(INPUT FOR THIS TASK Opens)

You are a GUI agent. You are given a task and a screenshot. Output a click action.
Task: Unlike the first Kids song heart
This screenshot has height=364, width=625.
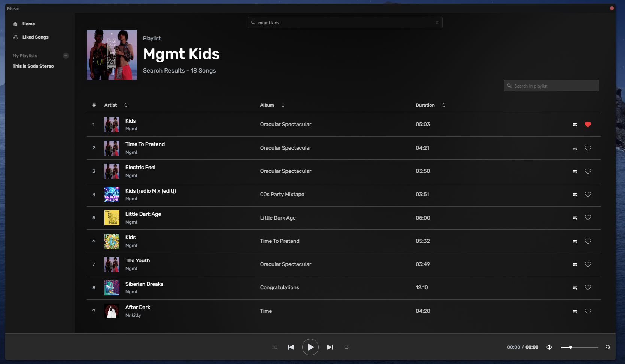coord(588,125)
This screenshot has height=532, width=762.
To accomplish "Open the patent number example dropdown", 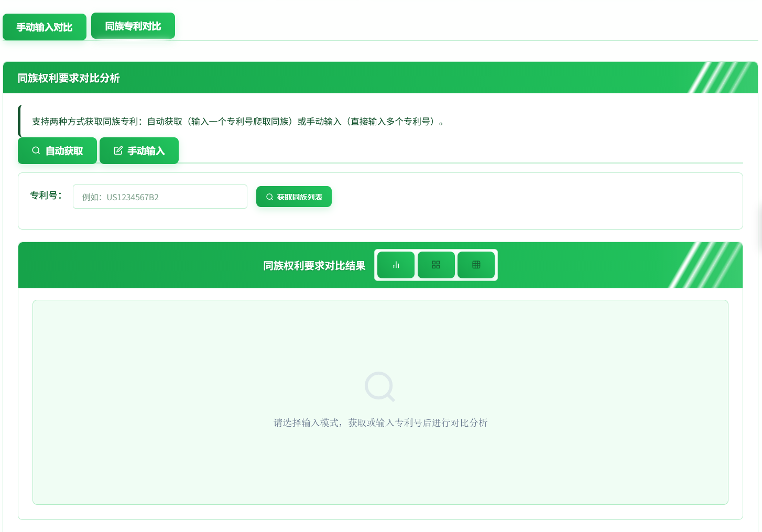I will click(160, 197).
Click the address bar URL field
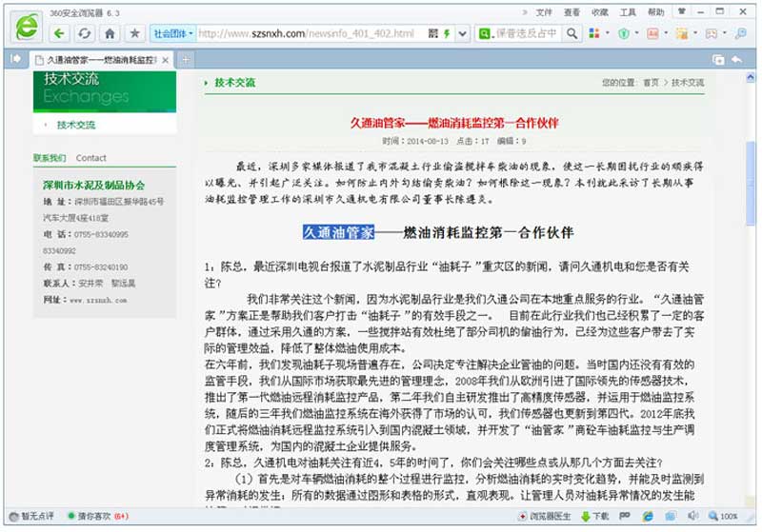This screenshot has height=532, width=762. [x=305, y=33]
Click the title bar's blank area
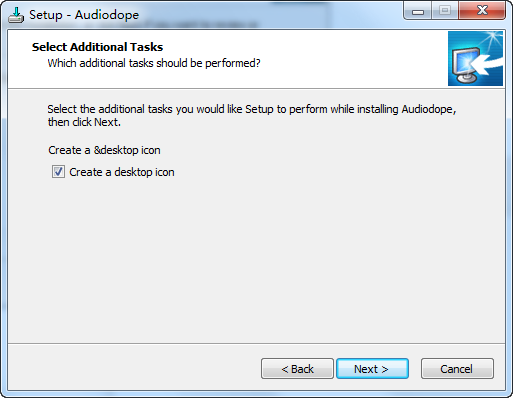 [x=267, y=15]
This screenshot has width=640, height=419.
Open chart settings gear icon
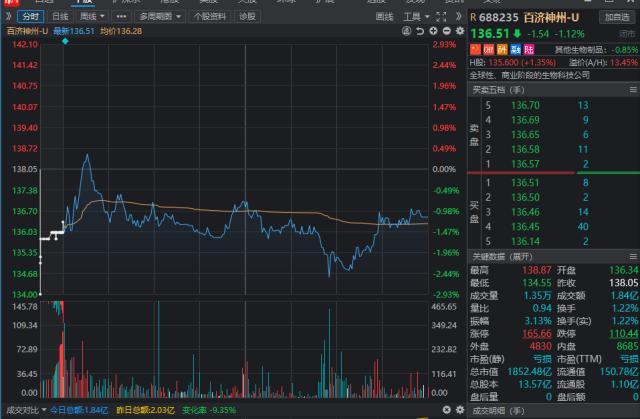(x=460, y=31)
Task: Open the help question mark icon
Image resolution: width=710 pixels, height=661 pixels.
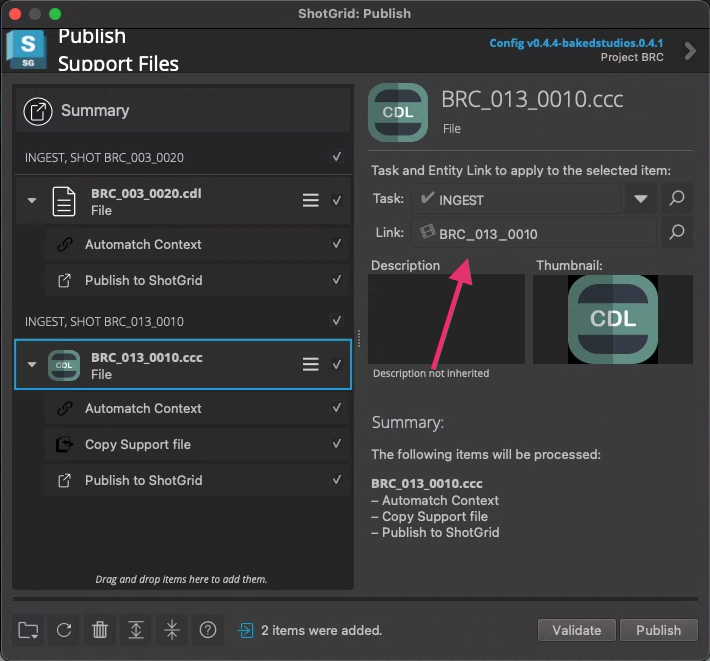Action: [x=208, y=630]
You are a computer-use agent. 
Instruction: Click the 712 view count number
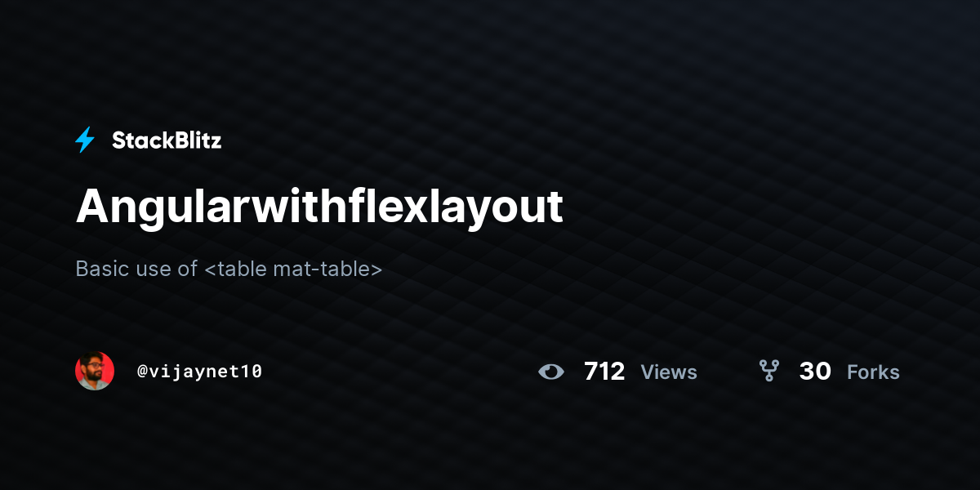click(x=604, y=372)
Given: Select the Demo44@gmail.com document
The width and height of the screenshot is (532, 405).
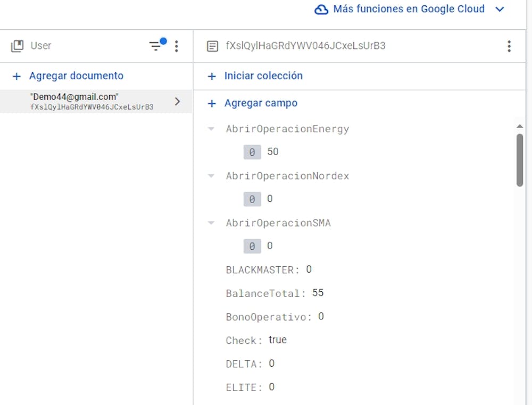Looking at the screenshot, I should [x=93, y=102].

(INPUT FOR THIS TASK Closes)

Look over the material above and show each line where "agent" appears.

You are a GUI agent. You are given a task and a screenshot. Output a click action.
You are a computer-use agent. 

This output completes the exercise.